Les droits de douane sur le blé tendre ramenés à  30 %

C’est la deuxième baisse en moins d’un mois n Malgré cela, le blé reste trop cher en raison de
la flambée des cours à l’international.

Les droits de douane sur le blé tendre vont encore baisser. Déjà, pour assurer l’approvisionnement du marché en céréales, le gouvernement avait procédé, à la mi-juin, à une baisse des droits de douane, mais compte tenu des niveaux des prix toujours trop élevés, ce geste demeure insuffisant. En ramenant les droits de douane sur le blé tendre de 60 à 40% (et de 95 à 55% pour le blé dur), le prix de revient du quintal débarqué à Casablanca dépasse les 290 DH, alors que le prix cible ne devrait pas dépasser 260 DH/q. C’est pourquoi, et vu la faiblesse de la récolte nationale (20,5 millions de quintaux), les pouvoirs publics étaient en train de valider, à l’heure où nous mettions sous presse, une autre baisse pour arriver à des droits de 30 %.

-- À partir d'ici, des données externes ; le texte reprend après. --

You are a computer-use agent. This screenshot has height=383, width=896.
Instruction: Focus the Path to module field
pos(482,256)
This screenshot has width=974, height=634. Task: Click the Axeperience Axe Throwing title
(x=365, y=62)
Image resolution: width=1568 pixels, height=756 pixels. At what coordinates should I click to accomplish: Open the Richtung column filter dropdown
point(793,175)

Le problème n’en sera pas résolu pour autant. En effet, le quintal reviendra, valeur aujourd’hui, à 280-285 DH. Même les importations à tarifs préférentiels, dans le cadre des accords avec l’Union européenne et les Etats-Unis, peuvent s’avérer onéreuses. Selon les estimations de l’Office national interprofessionnel des céréales et légumineuses (Onicl), le prix de revient d’un quintal de blé tendre français rendu Casablanca était de 262 DH au 13 juin, hors prime compensatoire, c’est-à-dire hors la part récupérée par l’Etat sur la réduction tarifaire. Le prix de revient du blé américain, quant à lui, oscille entre 274 et 300 DH/q.

Les professionnels de la minoterie, eux, souhaitent que la baisse des droits de douane soit encore plus importante. «La récolte étant au plus bas niveau, y a-t-il encore quelque chose à protéger ?», s’interroge un opérateur. Une chose est sûre, les besoins manquants étant maintenant connus (60 millions de qx – cf La Vié éco du 8 juin), il faudra bien recourir aux importations. Et, d’ailleurs, tout un programme d’appels d’offres est déjà mis en place.

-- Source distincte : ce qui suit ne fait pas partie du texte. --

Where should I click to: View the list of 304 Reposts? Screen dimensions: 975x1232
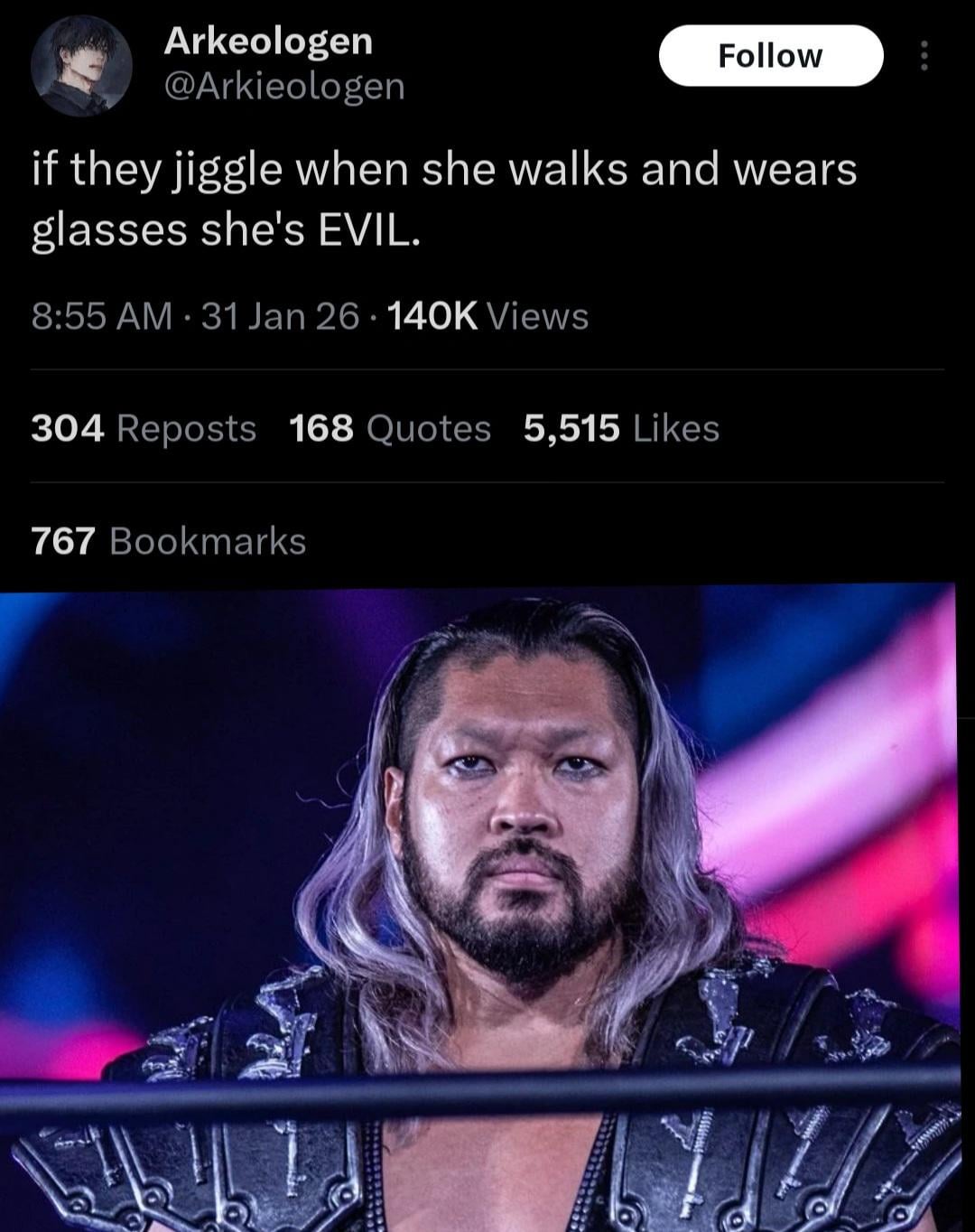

Ainsi, deux appels d’offres seront lancés les 18 et 19 juillet prochain pour l’importation de blé dans le cadre des accords avec l’UE et les Etats-Unis. Le premier portera sur 250 000 tonnes de blé tendre et 90 000 tonnes de blé dur d’origine américaine. Celui du 19 juillet concerne l’importation de 250 000 tonnes de blé tendre en provenance de l’ UE.
D’autres appels d’offres, hors contingent, ont déjà été lancés. Il s’agit notamment de celui du jeudi 21 juin pour 300 000 t de blé tendre destiné à la fabrication de la farine nationale de blé tendre (FNBT). Un autre appel d’offres selon les mêmes règles concerne l’approvisionnement du marché en orge subventionnée, pour une quantité de 150 000 t destinée à la sauvegarde du cheptel.